(Records drawn from a dataset)
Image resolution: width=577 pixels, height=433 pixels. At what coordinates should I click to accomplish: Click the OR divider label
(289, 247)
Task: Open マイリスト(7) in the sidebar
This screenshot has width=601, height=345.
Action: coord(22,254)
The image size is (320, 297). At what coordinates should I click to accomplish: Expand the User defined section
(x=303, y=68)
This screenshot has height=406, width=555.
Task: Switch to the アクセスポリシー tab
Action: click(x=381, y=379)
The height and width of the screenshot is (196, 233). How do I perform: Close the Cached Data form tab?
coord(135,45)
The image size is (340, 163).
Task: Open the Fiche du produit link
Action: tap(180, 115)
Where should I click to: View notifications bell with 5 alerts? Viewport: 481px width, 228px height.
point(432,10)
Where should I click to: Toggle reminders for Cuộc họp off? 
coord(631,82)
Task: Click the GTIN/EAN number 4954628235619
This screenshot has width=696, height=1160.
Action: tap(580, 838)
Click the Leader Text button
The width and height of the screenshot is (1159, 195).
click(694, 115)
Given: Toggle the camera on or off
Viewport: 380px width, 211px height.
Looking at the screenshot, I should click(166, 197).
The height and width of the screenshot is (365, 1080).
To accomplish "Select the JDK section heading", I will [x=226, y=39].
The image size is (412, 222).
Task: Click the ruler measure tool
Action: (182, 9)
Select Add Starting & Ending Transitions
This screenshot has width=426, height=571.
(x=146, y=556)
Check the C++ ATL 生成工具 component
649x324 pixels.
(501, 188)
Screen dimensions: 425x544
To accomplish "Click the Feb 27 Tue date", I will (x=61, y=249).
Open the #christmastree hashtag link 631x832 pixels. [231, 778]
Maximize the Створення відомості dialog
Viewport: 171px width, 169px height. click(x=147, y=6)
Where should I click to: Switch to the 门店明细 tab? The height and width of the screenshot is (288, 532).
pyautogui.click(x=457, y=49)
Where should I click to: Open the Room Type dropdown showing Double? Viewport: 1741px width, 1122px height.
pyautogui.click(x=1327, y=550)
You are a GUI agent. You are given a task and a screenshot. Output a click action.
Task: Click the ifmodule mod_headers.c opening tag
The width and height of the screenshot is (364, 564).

# [What to do]
Set down exactly the line that holds "Where should I click to: Open" and all lines after it to the end of the data.

# [Solution to the problem]
Where should I click to: Open the Room Type dropdown showing Double? Viewport: 1741px width, 1122px height.
pyautogui.click(x=1327, y=550)
You are a GUI agent. You are given a task and a screenshot. Output a click action.
Task: Click the ifmodule mod_headers.c opening tag
The width and height of the screenshot is (364, 564).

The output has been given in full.